For some clients, the turmoil of emotions involved in the Last Car Ride is too painful to contemplate, and for the best of intentions, they elect to have their pet die “peacefully” at home. If the animal’s condition is not painful and their passing involves a quick and gentle fading away with no nausea, dehydration, agonal pain, or mental anxiety caused by fear of being helpless, then such a passing may be a kind option.

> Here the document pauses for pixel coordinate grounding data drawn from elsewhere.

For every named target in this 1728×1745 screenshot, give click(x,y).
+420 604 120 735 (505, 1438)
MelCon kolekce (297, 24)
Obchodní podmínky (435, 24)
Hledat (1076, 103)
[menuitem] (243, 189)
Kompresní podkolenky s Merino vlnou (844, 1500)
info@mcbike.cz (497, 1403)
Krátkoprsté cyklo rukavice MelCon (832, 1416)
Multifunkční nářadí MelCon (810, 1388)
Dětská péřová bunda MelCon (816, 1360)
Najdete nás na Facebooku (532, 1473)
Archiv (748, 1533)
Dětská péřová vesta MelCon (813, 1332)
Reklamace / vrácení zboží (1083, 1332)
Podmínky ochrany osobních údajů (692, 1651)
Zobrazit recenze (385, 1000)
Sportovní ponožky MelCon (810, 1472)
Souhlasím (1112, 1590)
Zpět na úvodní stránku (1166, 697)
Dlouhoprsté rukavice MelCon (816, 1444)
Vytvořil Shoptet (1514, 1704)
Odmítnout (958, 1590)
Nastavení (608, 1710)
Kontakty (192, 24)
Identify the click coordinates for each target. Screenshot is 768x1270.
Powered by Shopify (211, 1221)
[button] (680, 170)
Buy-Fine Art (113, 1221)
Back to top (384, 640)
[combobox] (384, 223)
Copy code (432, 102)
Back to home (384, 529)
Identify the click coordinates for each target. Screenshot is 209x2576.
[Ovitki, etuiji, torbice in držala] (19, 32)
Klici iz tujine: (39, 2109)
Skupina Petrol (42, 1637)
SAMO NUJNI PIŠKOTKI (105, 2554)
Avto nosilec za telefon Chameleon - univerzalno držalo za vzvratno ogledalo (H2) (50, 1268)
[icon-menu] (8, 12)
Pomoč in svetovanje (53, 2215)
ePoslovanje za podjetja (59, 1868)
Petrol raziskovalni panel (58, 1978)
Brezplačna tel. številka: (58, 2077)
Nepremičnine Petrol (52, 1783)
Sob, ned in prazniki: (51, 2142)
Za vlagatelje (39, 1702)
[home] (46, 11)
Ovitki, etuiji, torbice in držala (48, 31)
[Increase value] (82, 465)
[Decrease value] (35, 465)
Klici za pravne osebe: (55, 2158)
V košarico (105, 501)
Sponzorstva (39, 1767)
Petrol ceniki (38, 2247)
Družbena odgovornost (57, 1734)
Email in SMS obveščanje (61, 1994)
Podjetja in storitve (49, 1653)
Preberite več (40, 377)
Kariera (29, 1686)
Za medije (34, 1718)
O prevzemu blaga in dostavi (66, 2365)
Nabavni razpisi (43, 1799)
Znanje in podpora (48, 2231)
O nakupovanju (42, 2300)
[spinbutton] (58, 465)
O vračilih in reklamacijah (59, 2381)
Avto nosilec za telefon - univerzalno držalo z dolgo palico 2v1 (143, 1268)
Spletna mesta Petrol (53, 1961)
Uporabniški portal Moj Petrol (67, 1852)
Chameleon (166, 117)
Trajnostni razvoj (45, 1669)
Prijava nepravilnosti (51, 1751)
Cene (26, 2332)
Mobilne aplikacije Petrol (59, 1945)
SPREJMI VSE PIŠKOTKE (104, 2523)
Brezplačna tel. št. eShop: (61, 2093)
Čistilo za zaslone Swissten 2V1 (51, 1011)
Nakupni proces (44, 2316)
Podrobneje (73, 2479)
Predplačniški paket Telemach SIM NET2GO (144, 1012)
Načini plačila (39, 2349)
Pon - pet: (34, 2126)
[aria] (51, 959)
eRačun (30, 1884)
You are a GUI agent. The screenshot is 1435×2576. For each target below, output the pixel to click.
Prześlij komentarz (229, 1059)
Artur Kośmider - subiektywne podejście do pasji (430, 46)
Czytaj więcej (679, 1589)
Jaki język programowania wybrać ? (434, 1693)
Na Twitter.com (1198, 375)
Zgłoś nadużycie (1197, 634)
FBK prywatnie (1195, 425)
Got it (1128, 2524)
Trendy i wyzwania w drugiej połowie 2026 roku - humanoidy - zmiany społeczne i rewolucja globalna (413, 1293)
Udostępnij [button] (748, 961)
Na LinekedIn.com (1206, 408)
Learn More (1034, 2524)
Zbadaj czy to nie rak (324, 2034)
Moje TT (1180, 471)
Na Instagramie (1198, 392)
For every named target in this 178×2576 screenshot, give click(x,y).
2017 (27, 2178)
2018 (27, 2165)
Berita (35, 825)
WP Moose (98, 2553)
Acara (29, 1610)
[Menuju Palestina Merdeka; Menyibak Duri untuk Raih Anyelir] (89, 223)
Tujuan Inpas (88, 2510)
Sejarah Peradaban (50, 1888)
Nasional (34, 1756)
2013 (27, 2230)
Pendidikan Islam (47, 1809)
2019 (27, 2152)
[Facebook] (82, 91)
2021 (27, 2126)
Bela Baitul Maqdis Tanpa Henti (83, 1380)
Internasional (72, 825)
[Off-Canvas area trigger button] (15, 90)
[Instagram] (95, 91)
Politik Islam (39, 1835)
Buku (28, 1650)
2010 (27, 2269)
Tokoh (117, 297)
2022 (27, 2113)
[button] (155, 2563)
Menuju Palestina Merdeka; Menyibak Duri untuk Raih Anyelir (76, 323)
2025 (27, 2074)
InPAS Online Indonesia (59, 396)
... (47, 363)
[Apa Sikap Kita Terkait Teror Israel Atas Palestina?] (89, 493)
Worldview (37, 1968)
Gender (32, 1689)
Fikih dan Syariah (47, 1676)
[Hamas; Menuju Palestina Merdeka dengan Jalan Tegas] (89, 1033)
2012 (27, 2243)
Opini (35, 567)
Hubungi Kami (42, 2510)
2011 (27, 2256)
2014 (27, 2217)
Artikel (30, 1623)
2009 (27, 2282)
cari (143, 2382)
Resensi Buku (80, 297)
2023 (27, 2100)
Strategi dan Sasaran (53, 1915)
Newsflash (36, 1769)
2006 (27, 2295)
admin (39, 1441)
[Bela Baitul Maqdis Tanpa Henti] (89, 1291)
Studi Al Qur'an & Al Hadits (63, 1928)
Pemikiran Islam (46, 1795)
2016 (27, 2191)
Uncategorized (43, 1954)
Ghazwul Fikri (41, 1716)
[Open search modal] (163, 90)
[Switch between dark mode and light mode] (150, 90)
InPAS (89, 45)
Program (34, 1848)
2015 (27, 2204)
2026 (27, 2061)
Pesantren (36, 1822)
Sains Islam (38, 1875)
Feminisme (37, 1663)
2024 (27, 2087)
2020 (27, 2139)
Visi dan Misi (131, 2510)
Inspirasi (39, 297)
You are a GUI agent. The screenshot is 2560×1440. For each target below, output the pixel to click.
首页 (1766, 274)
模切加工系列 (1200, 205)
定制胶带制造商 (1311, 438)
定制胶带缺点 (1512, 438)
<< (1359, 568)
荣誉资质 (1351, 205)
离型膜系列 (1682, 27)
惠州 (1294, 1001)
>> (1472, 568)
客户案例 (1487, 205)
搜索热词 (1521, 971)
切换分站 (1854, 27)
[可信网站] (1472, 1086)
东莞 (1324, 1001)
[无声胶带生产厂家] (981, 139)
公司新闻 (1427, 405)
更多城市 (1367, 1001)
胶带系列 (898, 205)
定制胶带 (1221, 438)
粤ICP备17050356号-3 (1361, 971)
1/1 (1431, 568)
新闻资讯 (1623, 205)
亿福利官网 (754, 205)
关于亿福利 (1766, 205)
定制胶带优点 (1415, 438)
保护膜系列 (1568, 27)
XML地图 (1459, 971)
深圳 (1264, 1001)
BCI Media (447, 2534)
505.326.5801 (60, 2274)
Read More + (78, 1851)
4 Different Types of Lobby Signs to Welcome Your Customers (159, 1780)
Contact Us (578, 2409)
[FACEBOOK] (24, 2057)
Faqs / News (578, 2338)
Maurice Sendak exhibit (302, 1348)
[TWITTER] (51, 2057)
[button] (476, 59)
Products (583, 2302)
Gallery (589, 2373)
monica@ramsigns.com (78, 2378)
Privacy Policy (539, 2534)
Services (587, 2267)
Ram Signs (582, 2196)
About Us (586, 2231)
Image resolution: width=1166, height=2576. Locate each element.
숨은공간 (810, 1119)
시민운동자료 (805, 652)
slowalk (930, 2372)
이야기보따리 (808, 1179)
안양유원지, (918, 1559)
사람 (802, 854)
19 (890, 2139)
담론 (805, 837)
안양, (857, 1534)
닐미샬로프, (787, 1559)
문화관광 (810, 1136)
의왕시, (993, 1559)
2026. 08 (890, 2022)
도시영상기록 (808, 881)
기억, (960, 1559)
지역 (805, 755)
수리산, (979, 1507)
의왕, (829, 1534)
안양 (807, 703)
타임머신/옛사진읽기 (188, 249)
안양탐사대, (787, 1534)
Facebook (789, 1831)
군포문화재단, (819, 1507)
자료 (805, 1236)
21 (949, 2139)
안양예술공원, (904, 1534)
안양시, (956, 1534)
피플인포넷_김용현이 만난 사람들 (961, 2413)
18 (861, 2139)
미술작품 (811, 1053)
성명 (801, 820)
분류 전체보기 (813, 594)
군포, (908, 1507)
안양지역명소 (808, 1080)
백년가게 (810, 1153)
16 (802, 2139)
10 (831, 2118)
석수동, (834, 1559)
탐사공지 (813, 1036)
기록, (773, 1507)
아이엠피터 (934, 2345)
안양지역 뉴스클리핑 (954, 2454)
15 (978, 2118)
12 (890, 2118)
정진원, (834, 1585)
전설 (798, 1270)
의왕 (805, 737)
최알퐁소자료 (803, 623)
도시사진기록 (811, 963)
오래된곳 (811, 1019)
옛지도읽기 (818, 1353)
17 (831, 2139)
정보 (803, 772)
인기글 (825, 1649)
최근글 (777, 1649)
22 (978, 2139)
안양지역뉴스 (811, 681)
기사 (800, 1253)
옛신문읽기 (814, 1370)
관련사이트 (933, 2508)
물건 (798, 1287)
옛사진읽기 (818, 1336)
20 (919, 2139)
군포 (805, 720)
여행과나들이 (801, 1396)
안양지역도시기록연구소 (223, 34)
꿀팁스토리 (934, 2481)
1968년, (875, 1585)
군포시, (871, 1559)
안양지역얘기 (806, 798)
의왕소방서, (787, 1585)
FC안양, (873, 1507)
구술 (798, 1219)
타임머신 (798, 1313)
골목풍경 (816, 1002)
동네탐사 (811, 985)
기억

However, I have experienced distress myself on many occasions due to the owner’s imposition of a state of drawn-out suffering in a dying animal, which the owner does not recognize nor acknowledge since it is just too painful to do so. Cats and dogs are their own worst enemies when it comes to telling their humans about failing organs and crippling pain. Their instincts are the same as when they lived in the wild: thus, they do not whine and beg for more attention when very ill and in pain, but rather become silent, reclusive, and stoic. Some ailing cats and dogs still leave their homes to find a hidden spot to await death. In eons past, any animal who vocalized about pain would attract a predator drawn by the distress signals who would end the failing animal’s life. Depending on what the disability might be, the wild animal still dies in a few days, lacking protection from predators and the ability to eat. There is no such thing as a slow, drawn-out, cell-by-cell death in the wild, and to impose one on a pet is cruel.
Therefore, as our companions’ guardians, we must be sure that we are not prolonging their agony because we fail to recognize the suffering in our silent friends, and feel we are doing them a favor by stretching their remaining days as much as possible. Fortunately, the veterinary profession has created a new kind of service that permits humane in-home hospice and euthanasia services, where your pet feels safe in his/her familiar surroundings, is euthanized before the quality of life deteriorates, and you are spared that sad Last Drive. In the Albany area, In the Comfort of Home provides a very nurturing, respectful, and gentle passing for your pet: see www.inthecomfortofhome.com for a full description of Dr. Blankfein’s services. Nationally, the organization Lap of Love (www.lapoflove.com) provides not only home euthanasia, but also in-home hospice services for the terminal patient, where all attention to maintaining proper palliative care — pain relief, maintaining hydration, monitoring for disease progression — is focused so that the doctor can help the owners recognize when it is time. Please discuss this critical time in your pet’s life with your veterinarian to ensure the kindest passing possible.
Holly Cheever, DVM
NYSHA’s VP, Dr. Holly Cheever, is a partner in a small animal practice, the Village Animal Clinic, in Voorheesville, NY. She sits on several boards for animal issues, is a speaker and consultant across the nation, and has testified before Congress about animal abuse in circuses, as well as in New York City regarding the carriage horse trade.
New York State Humane Association Humane Review, Vol. XXXIII, Fall 2018.